Try it: Taking the entries below, transcribe only the lines starting with the one with "1047x890 pixels." and going on through the one with "the details flexpane", exactly as written, without the pictures.

Dataset records:
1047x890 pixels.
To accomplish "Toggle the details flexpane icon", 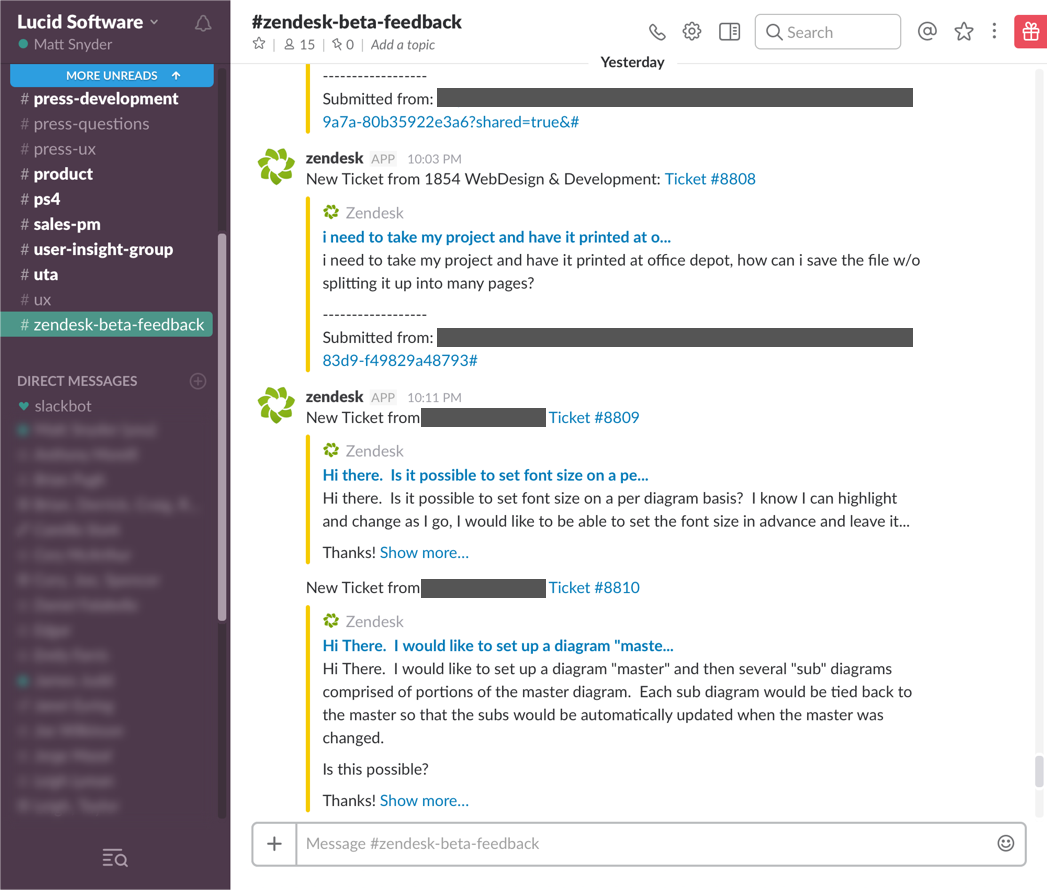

...

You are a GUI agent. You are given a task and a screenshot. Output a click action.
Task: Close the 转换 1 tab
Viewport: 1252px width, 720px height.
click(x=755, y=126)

Solution below:
1047x890 pixels.
To accomplish "Toggle the details flexpane icon", 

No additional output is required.